RECORDS FOR PROCESSING START
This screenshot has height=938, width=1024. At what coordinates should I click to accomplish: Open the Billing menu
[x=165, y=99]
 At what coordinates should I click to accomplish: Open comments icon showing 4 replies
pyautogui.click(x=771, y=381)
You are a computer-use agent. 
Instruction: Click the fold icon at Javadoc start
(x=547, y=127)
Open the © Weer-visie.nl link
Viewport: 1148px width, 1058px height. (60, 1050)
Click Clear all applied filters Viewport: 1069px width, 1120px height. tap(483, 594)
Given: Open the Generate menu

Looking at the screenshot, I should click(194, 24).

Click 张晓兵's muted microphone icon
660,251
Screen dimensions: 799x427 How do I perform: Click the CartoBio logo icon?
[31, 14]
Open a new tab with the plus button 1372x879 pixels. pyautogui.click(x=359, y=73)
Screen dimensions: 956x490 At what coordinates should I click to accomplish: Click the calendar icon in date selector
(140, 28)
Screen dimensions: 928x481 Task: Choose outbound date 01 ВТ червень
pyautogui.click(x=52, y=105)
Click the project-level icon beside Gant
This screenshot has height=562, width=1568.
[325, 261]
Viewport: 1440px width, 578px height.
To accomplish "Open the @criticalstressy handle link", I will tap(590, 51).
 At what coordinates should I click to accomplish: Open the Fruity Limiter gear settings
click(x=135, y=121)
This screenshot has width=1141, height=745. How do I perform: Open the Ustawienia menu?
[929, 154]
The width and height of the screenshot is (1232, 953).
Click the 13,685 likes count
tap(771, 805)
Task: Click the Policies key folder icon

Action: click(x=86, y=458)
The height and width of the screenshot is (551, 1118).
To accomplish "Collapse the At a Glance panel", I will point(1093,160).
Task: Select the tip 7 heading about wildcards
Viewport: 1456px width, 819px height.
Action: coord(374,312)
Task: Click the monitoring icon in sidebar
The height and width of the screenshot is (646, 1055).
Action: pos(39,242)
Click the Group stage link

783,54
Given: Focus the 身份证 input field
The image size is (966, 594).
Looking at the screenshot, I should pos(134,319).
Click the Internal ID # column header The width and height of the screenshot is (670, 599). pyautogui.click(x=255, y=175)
RECORDS FOR PROCESSING END
* GOAL OF THE EXERCISE *
Wherever the string "will" shows up in the material, copy the line that holds it.

* TASK RESULT *
To accomplish "Open the @criticalstressy handle link", I will tap(590, 51).
To accomplish "Collapse the At a Glance panel", I will point(1093,160).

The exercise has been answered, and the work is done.